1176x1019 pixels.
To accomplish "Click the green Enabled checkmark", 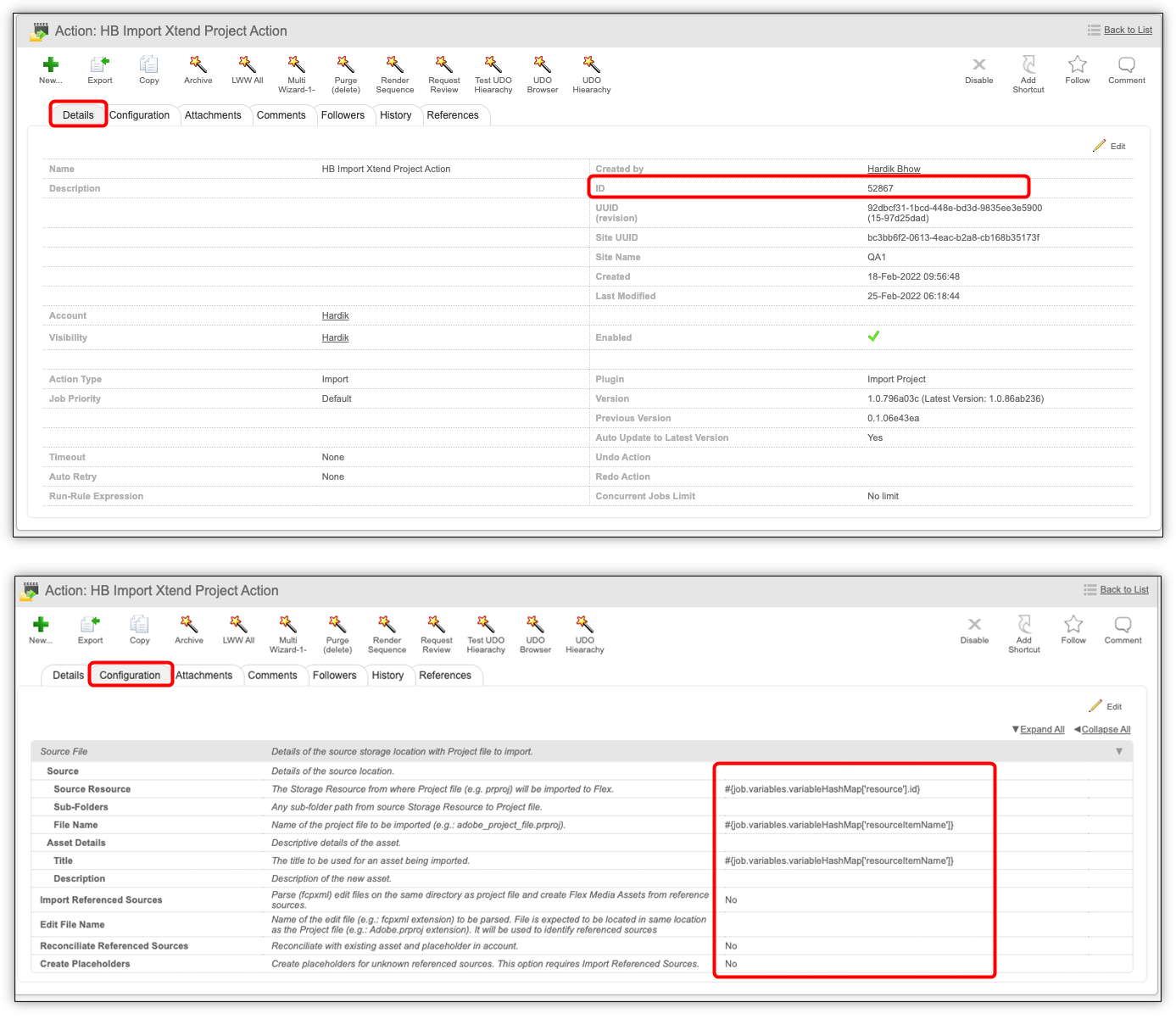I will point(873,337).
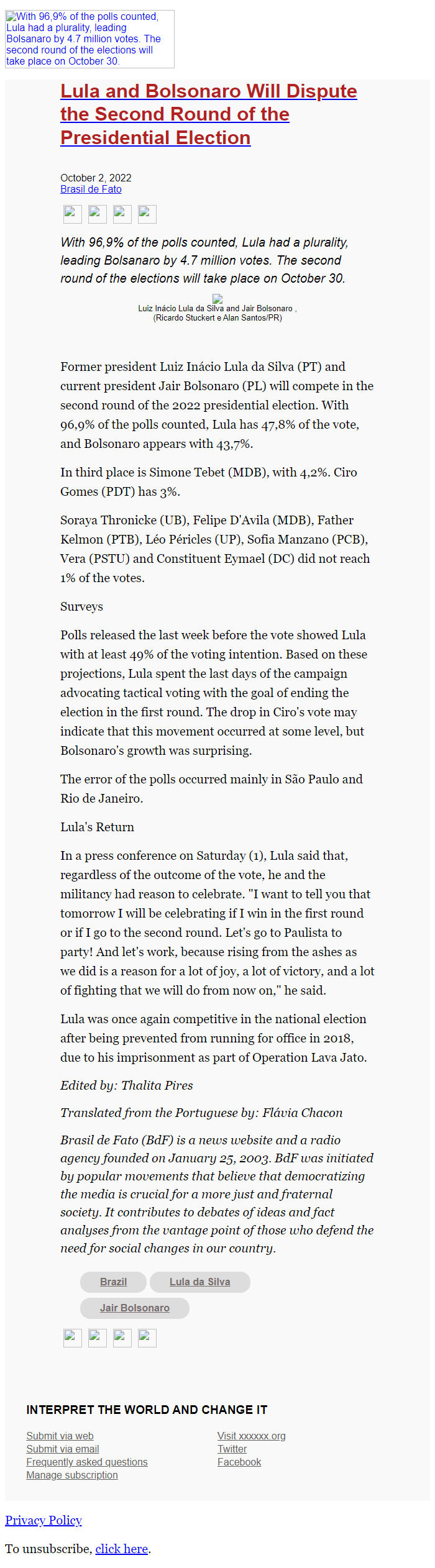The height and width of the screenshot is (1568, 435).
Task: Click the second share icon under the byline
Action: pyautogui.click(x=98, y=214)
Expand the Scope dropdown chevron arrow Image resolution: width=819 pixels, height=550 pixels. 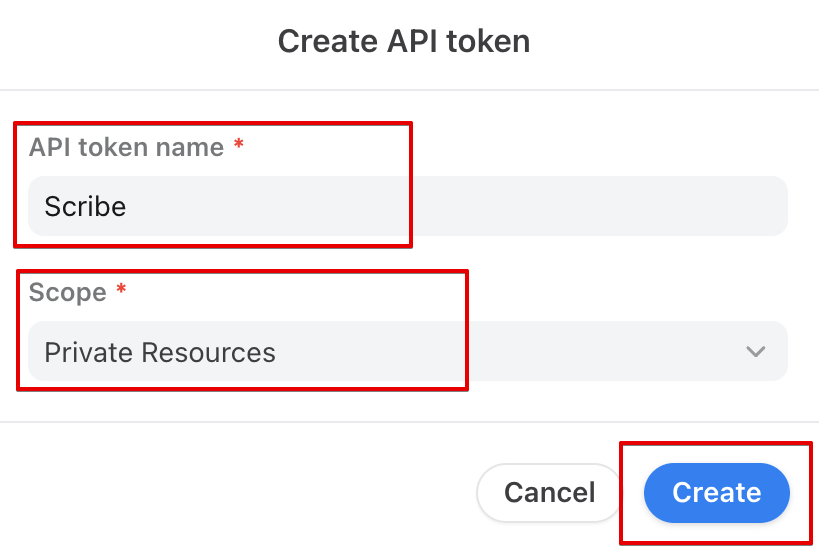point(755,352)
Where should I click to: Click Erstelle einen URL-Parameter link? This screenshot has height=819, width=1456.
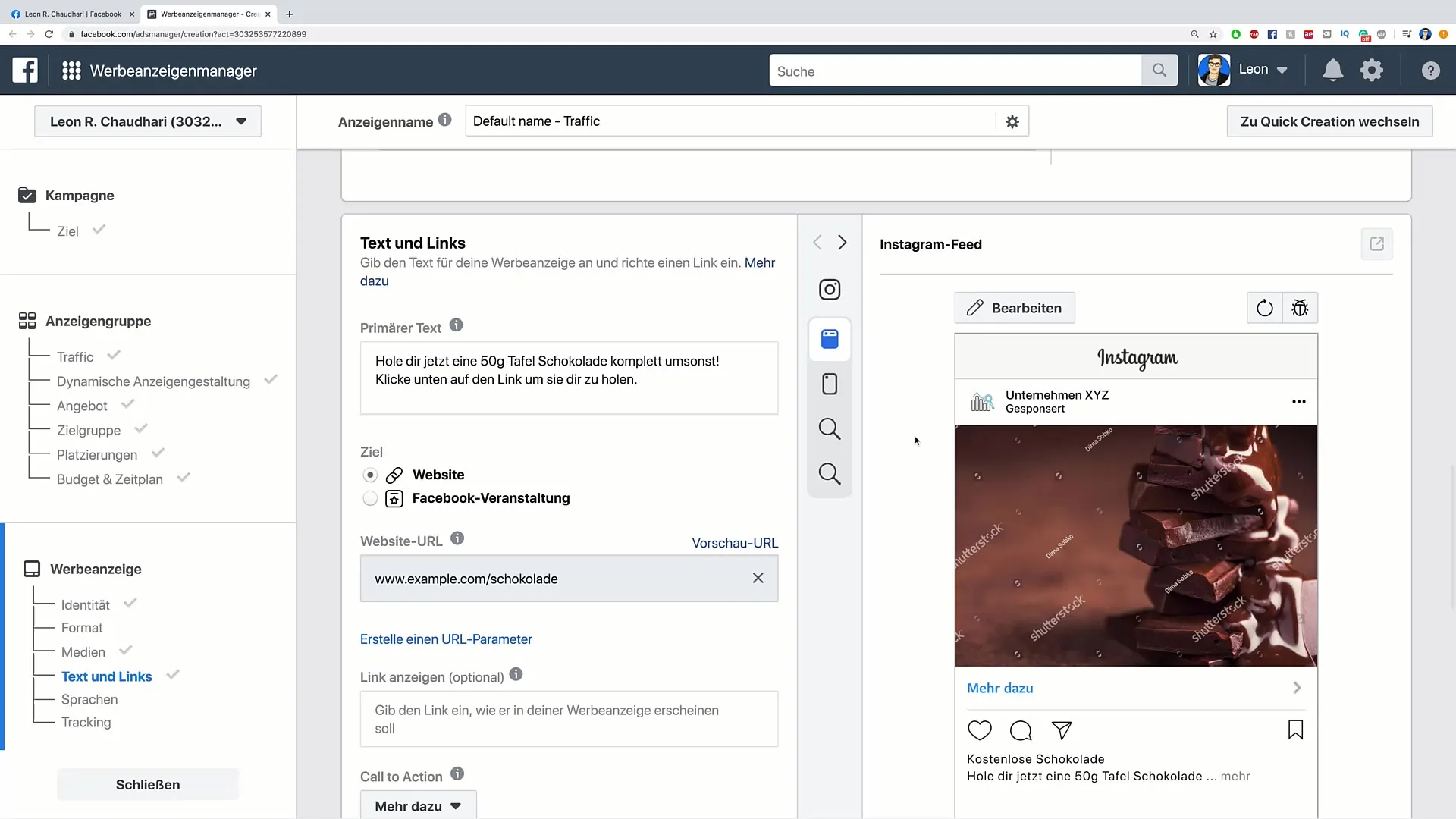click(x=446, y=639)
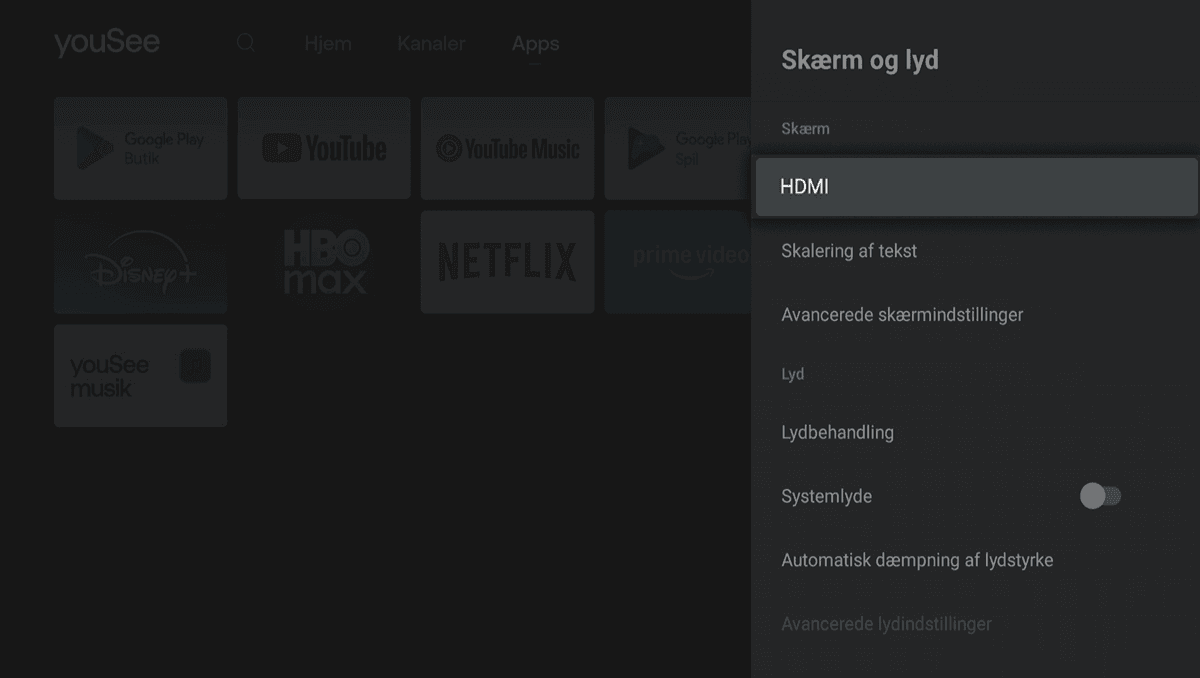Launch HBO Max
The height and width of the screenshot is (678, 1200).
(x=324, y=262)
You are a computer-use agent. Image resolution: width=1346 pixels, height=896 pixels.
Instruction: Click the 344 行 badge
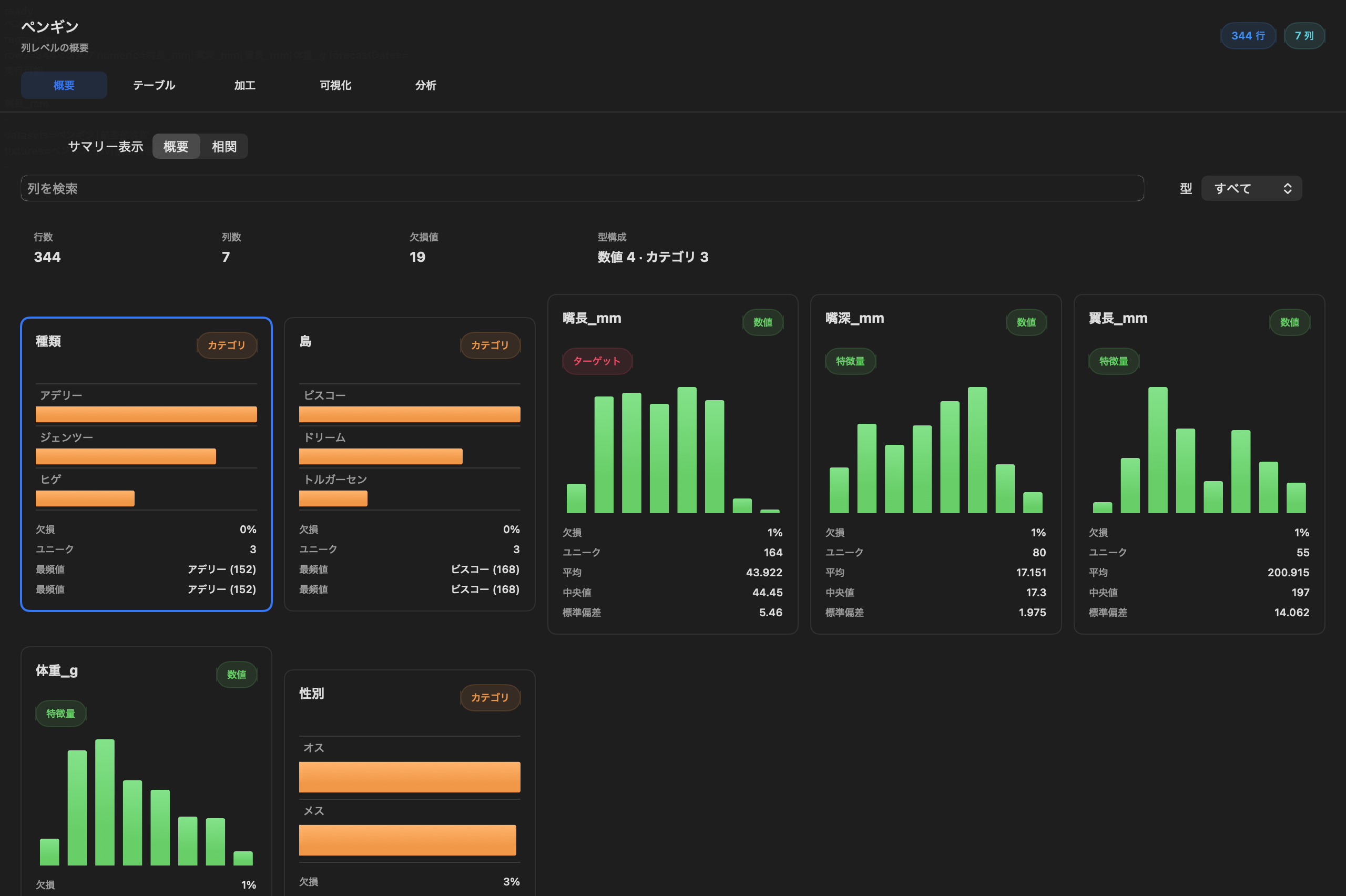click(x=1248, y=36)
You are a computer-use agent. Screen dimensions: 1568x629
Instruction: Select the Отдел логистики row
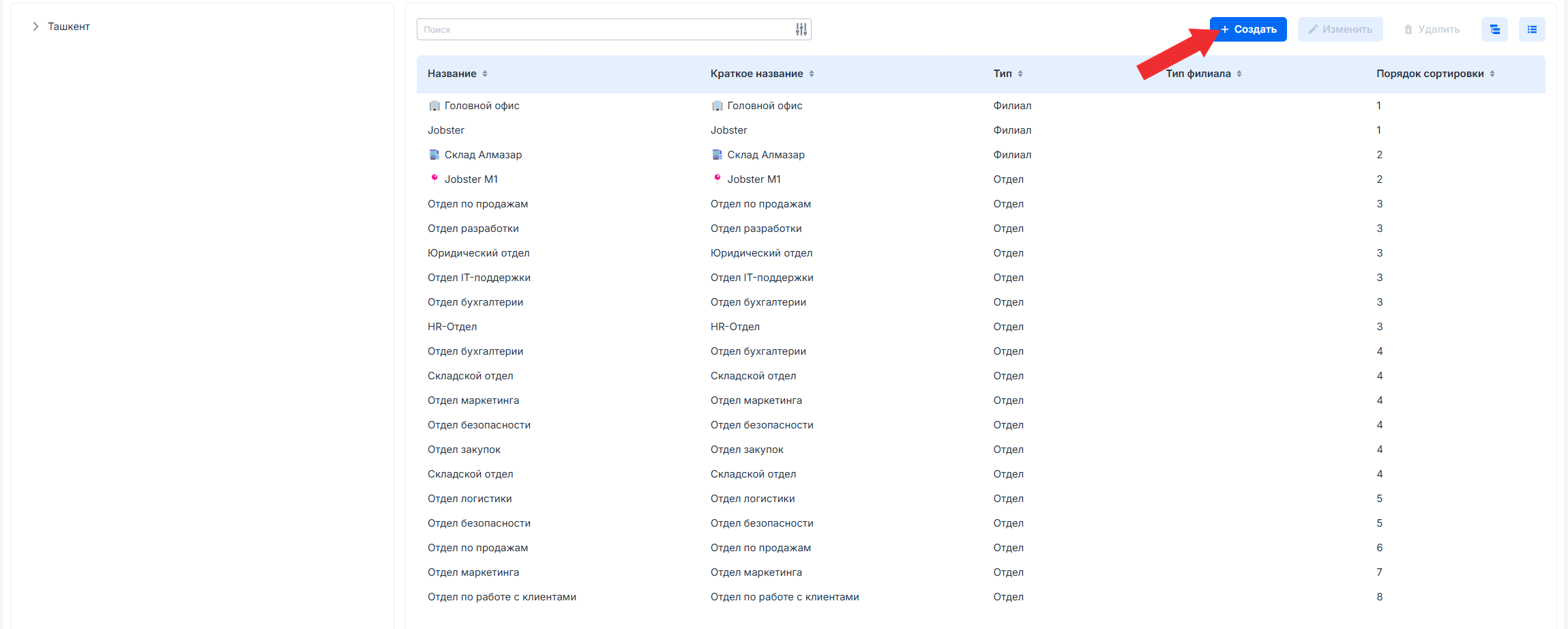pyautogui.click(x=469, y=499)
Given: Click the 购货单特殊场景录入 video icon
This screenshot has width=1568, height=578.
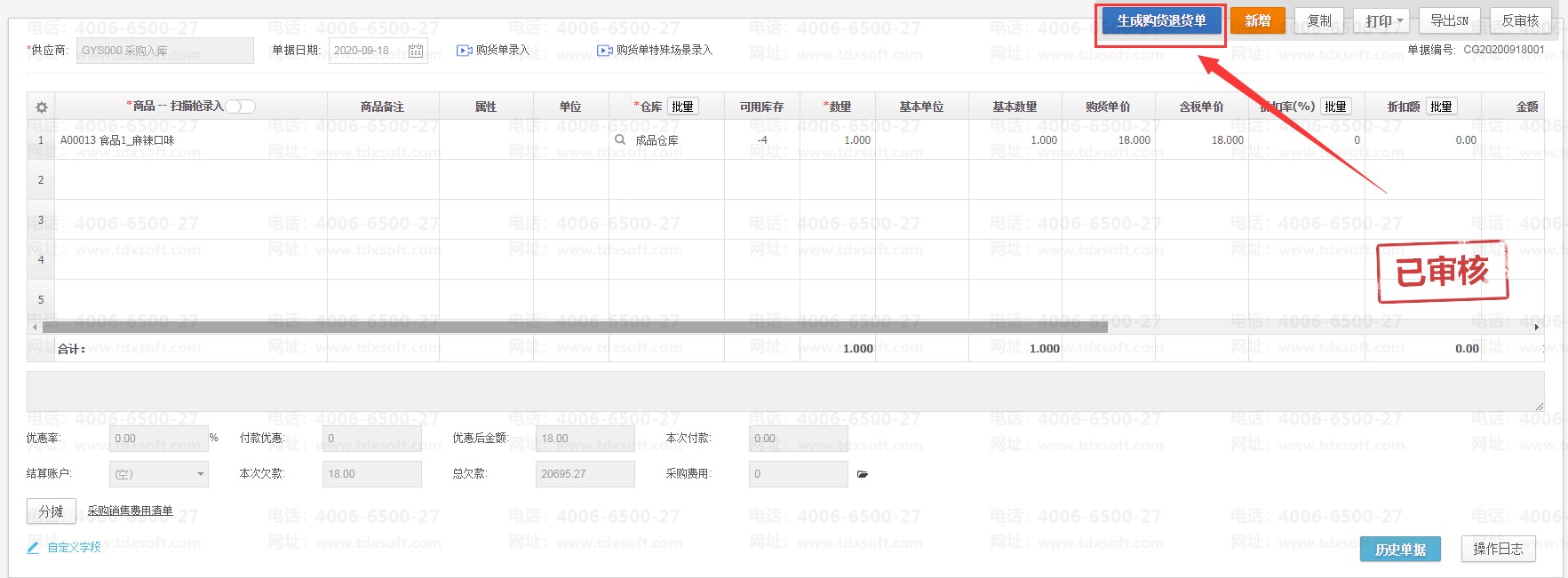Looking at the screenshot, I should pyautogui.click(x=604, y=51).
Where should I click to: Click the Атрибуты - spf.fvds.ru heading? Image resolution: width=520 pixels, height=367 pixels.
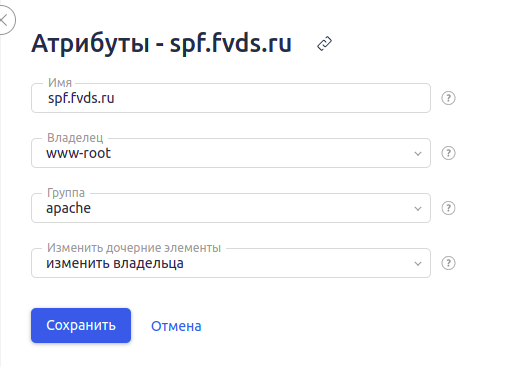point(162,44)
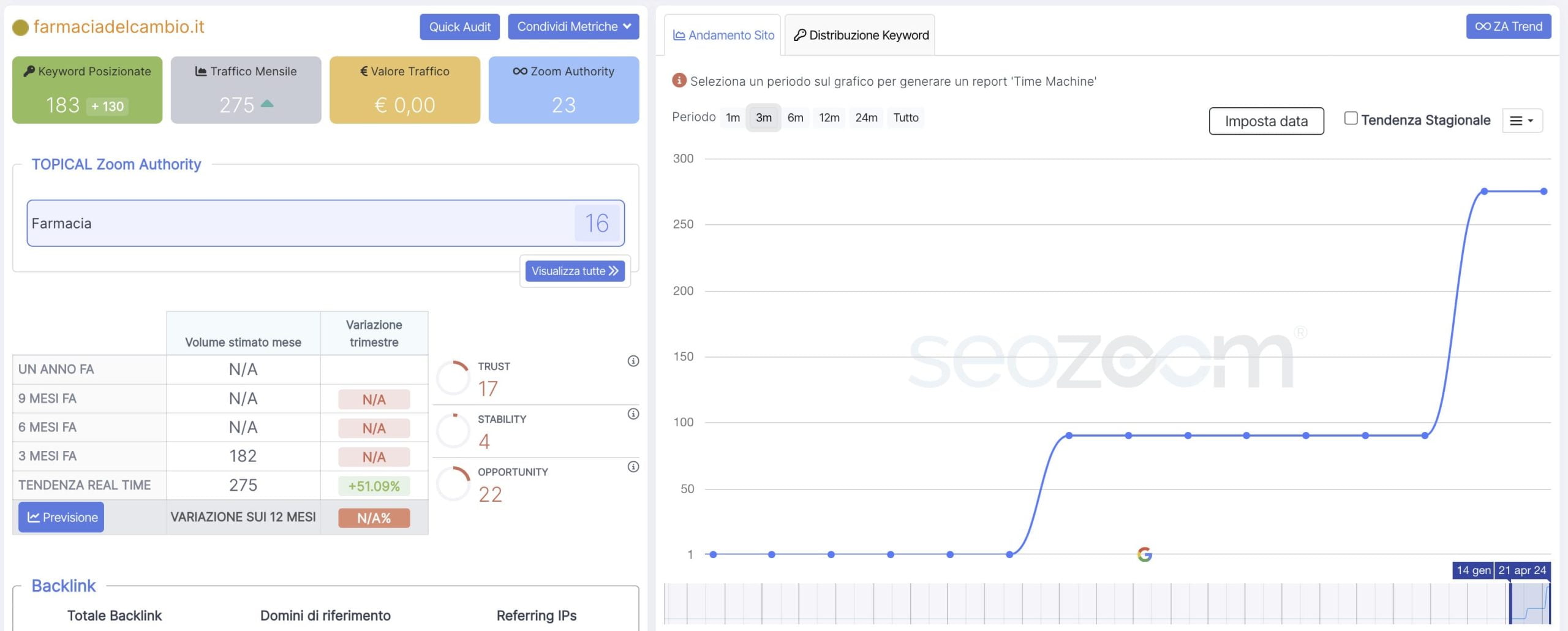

--------------------------------

• Activity:
Beginning with the line that contains "Where should I click to: Click the", write out the remaining lines of the listing above through the last, exactly and only those, without pictures.

• Response:
Where should I click to: Click the Атрибуты - spf.fvds.ru heading? Image resolution: width=520 pixels, height=367 pixels.
point(162,44)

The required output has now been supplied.